One, denial of Israel’s responsibility for the Nakba, and particularly the waves of ethnic cleansing and dispossession that created the Palestinian refugee problem, and therefore refusal to accept the inalienable rights of the refugees displaced, and stipulated and protected by international law. Secondly, military occupation and colonization of the West Bank including East Jerusalem and Gaza. And thirdly, the entrenched system of racial discrimination and segregation against the Palestinian citizens of Israel that resembles the defunct apartheid system in South Africa.

It’s important that whether you think about one state or two state, that all these forms of oppression have to be ended. If tomorrow we woke up and saw that Israel had withdrawn from the West Bank and Gaza Strip, admittedly not very likely, that leaves two-thirds of the problem intact.

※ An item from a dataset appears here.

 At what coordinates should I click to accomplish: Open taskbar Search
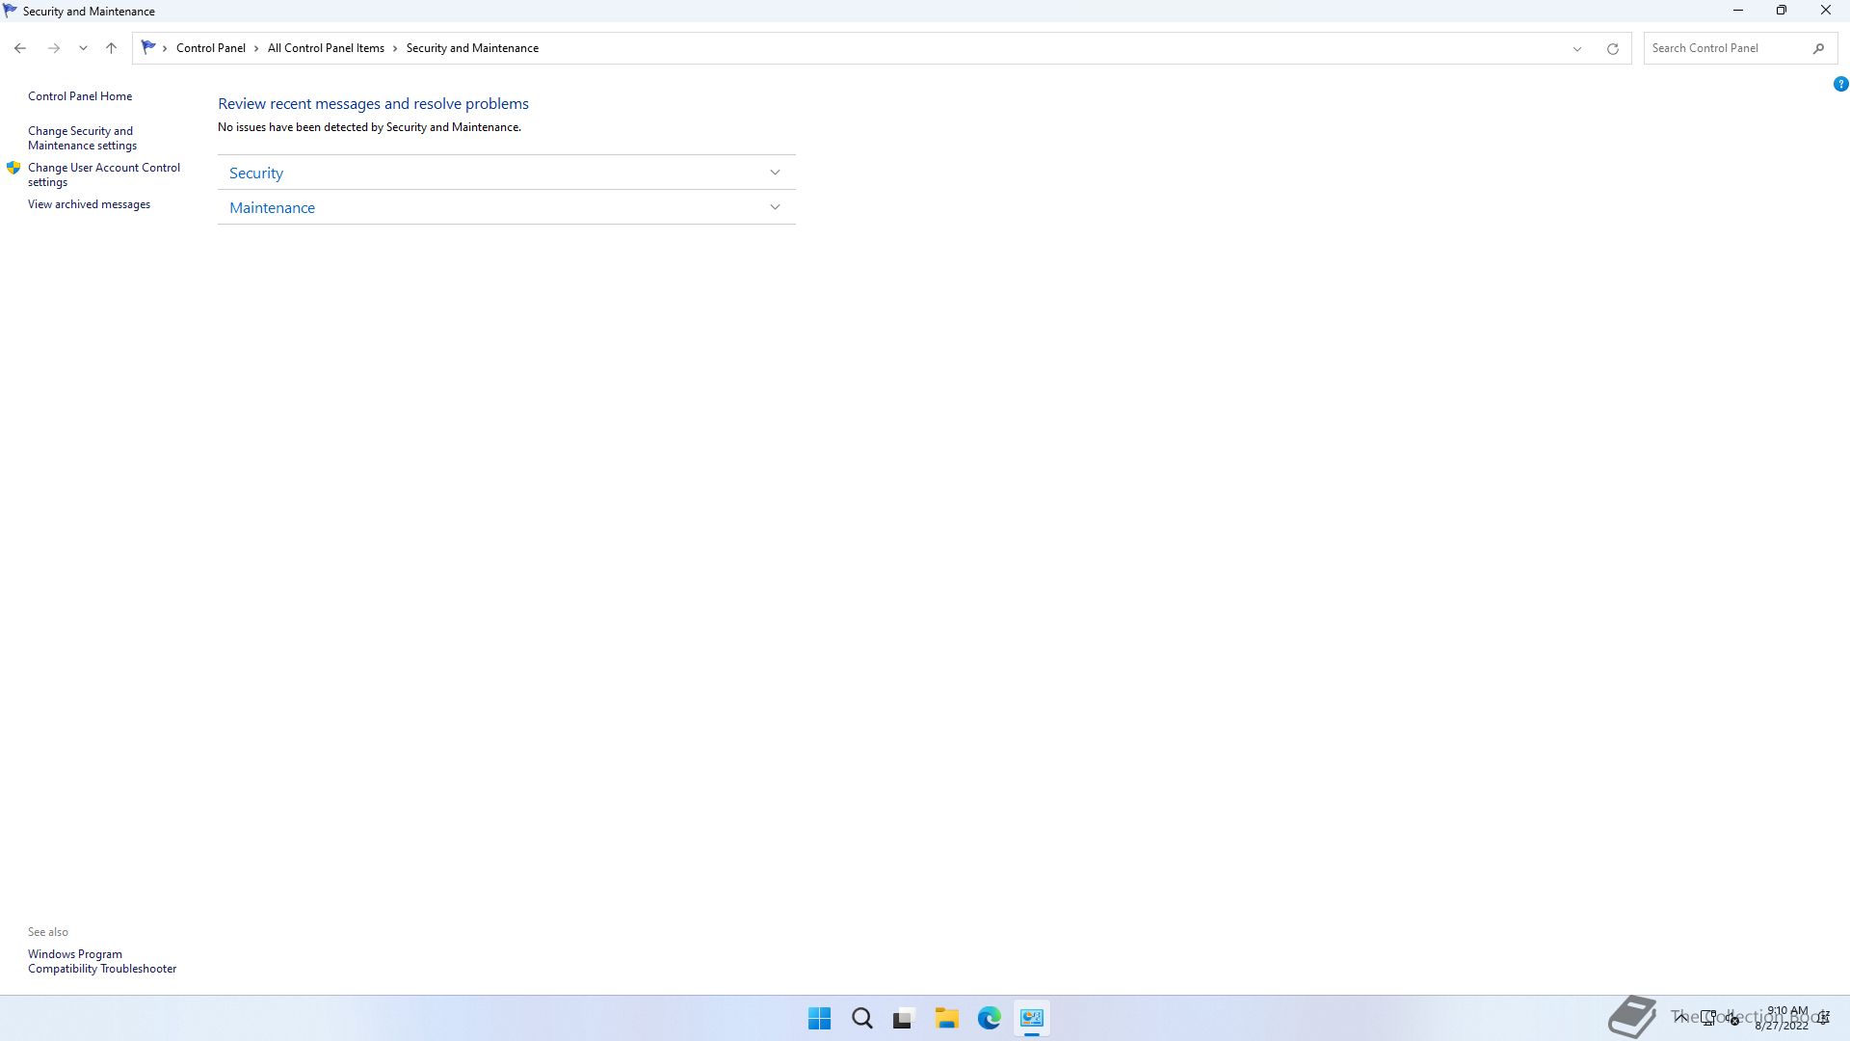[861, 1018]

The oppression of the Palestinian citizens of Israel and the racist oppression of Palestinian refugees who are denied the right to return to their homeland for the sole reason that they’re from the wrong ethnic group, that’s simply unconscionable in the 21st century.

It’s important to keep our eye on all three aspects of the systematic injustice against Palestinians. And to recognize– we can discuss and debate and we can advocate what an outcome would look like. I think we need to have that discussion, and with the coercion of the BDS movement, to begin to have a vision, that can start to draw Israelis, once they recognize that the present system is untenable. And BDS creates the conditions for us to begin to have that discussion.

I want to end by saying something that really I believe very, very deeply when I look around this room. When I think of my parents and the parents of many other people in this room, many Palestinians in this room and beyond this room– my parents were from the generation that lived through the Nakba, that lost their homes and lost their country, and they were among the lucky ones. But those in Gaza, 80 percent of people in Gaza are refugees. In Lebanon, in Syria, in Jordan. All over the world, I believe that that generation, the first generation of the Nakba, who is now getting on in years, but hamdililah many of them are still young and in good health and may they live long lives, but that generation deserves to see justice in its lifetime. [Applause]

And when I look around this room, I am convinced with all my heart and all my mind, that this is the generation that is going to help them see that justice. Be patient and stay in it for the long haul, history is on our side, and we can win. Thank you.